■ **Problem description**
Beginning at the line that holds "The height and", repeat every line through the last line of the material, exactly, and drop any pictures.

■ **Excerpted records**
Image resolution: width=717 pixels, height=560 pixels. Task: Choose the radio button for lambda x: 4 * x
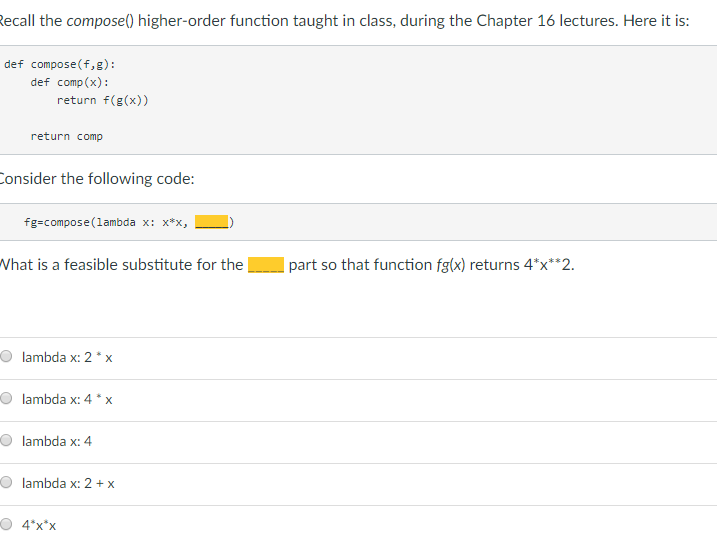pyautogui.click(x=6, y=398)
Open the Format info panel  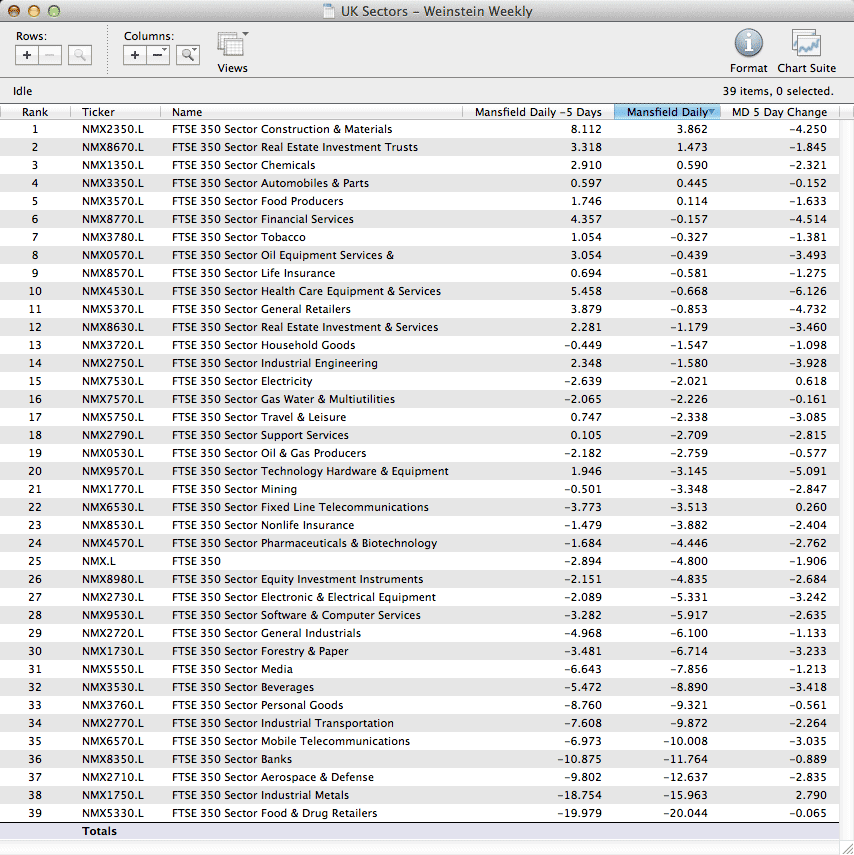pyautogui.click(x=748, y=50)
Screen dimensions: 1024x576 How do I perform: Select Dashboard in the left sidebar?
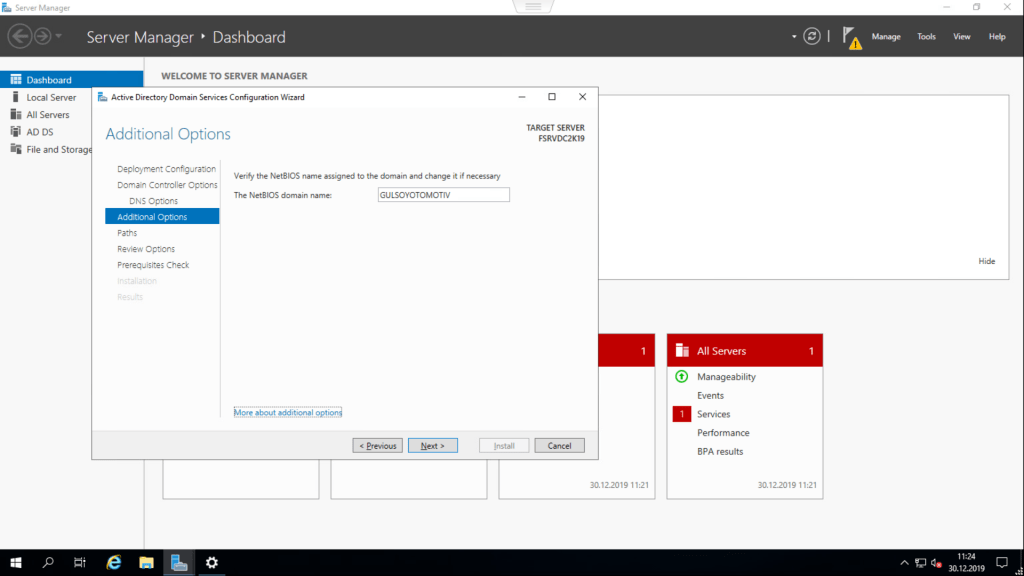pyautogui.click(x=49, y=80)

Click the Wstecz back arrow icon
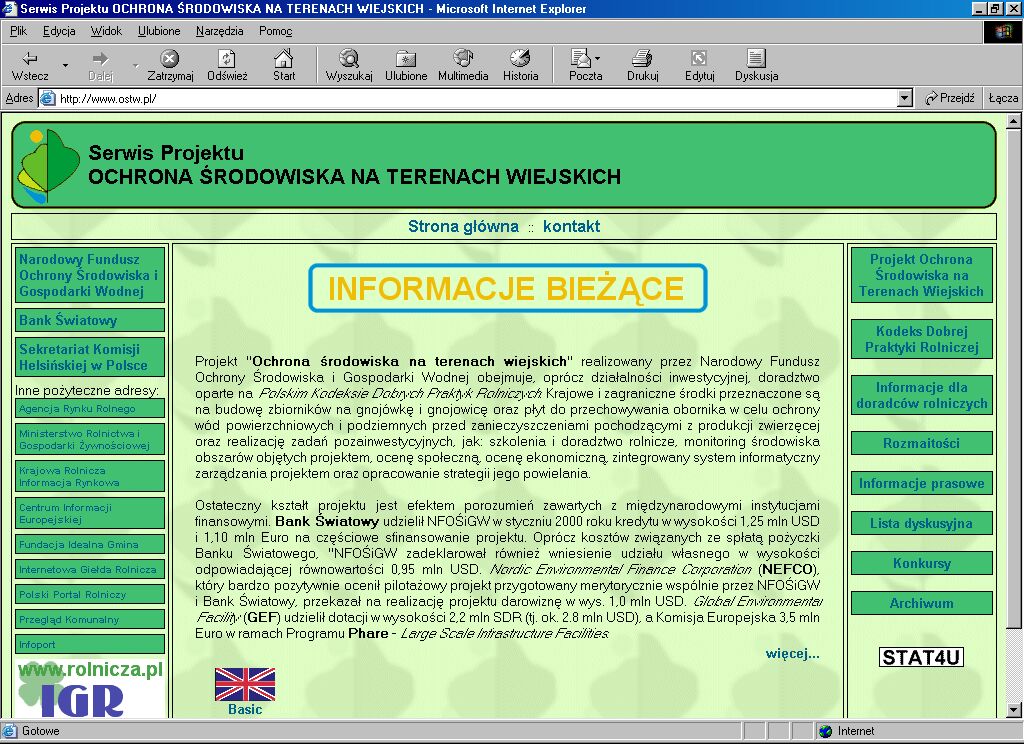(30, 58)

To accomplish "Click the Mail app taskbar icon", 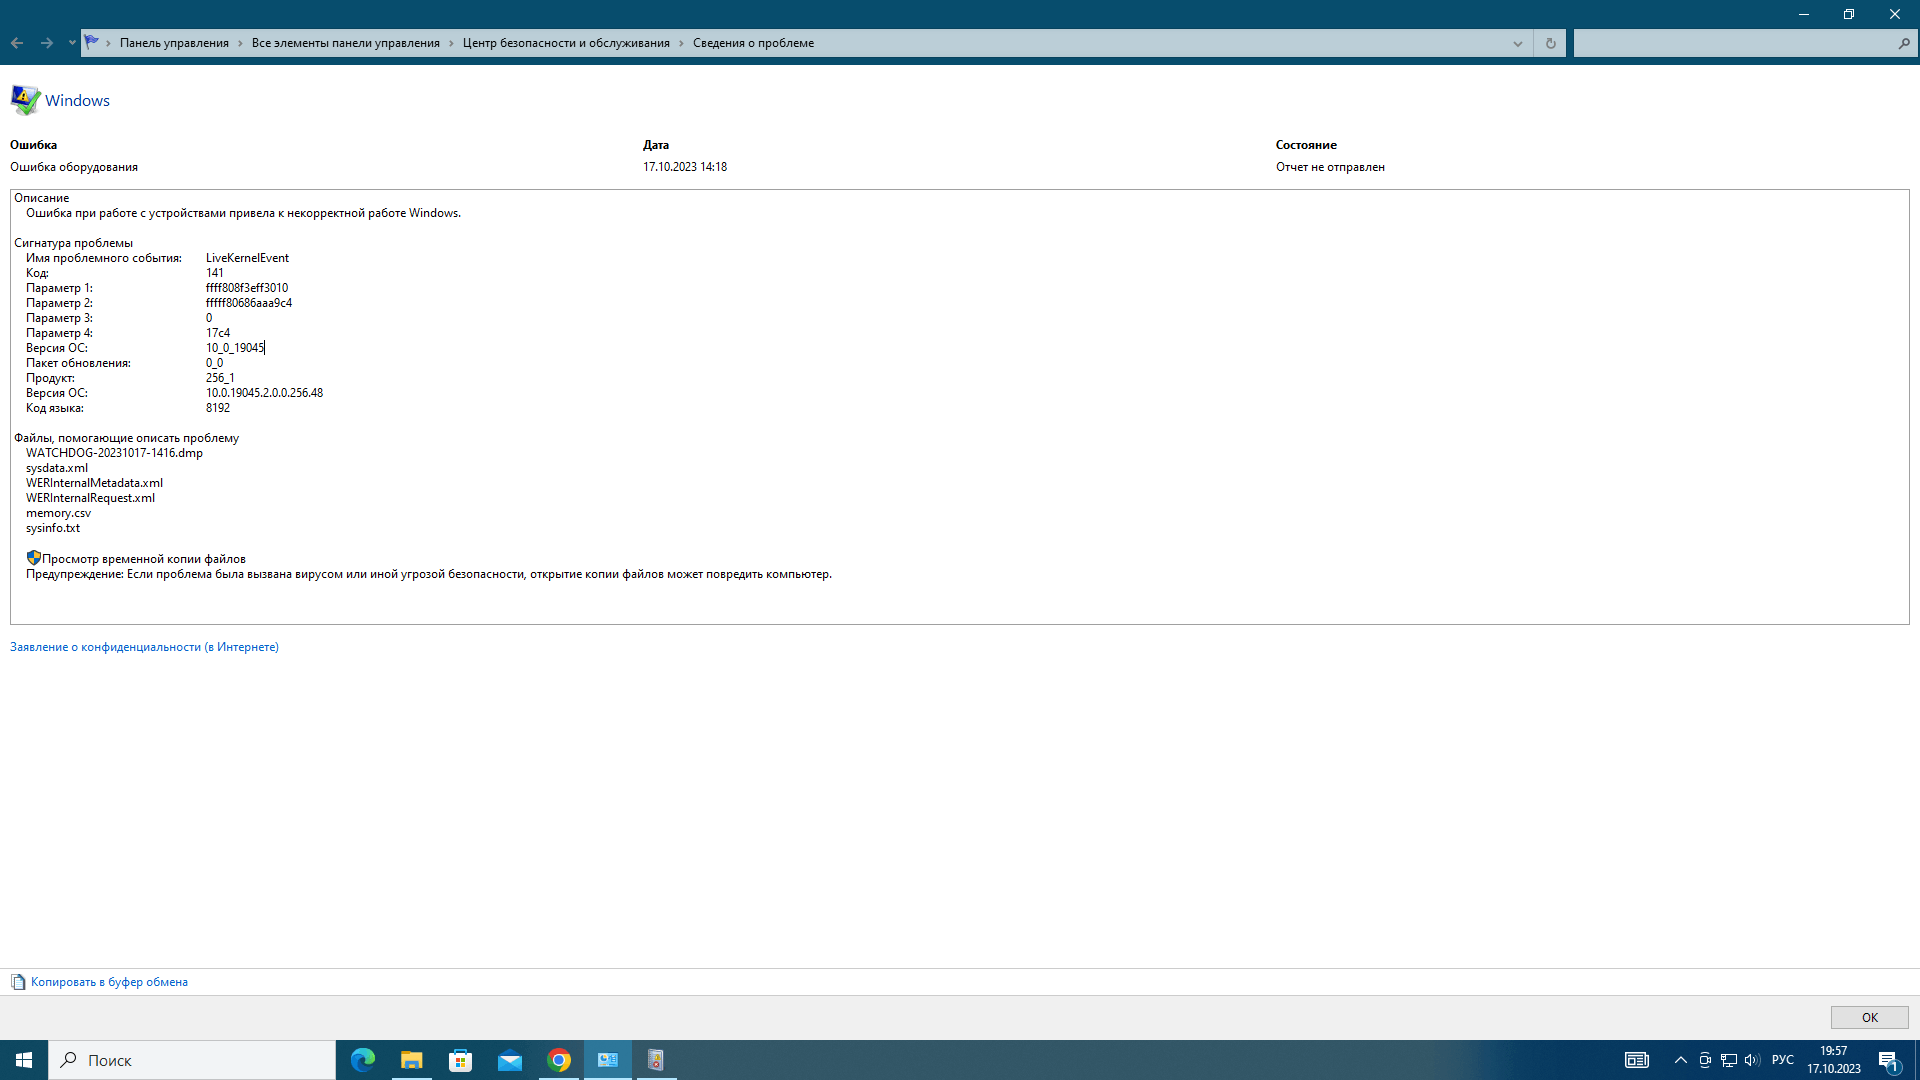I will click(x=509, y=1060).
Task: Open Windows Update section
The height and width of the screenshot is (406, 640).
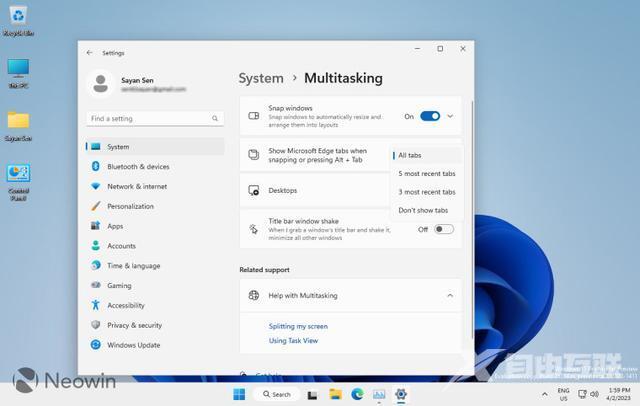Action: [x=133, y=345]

■ **Exercise output**
The height and width of the screenshot is (406, 640).
Action: [x=133, y=345]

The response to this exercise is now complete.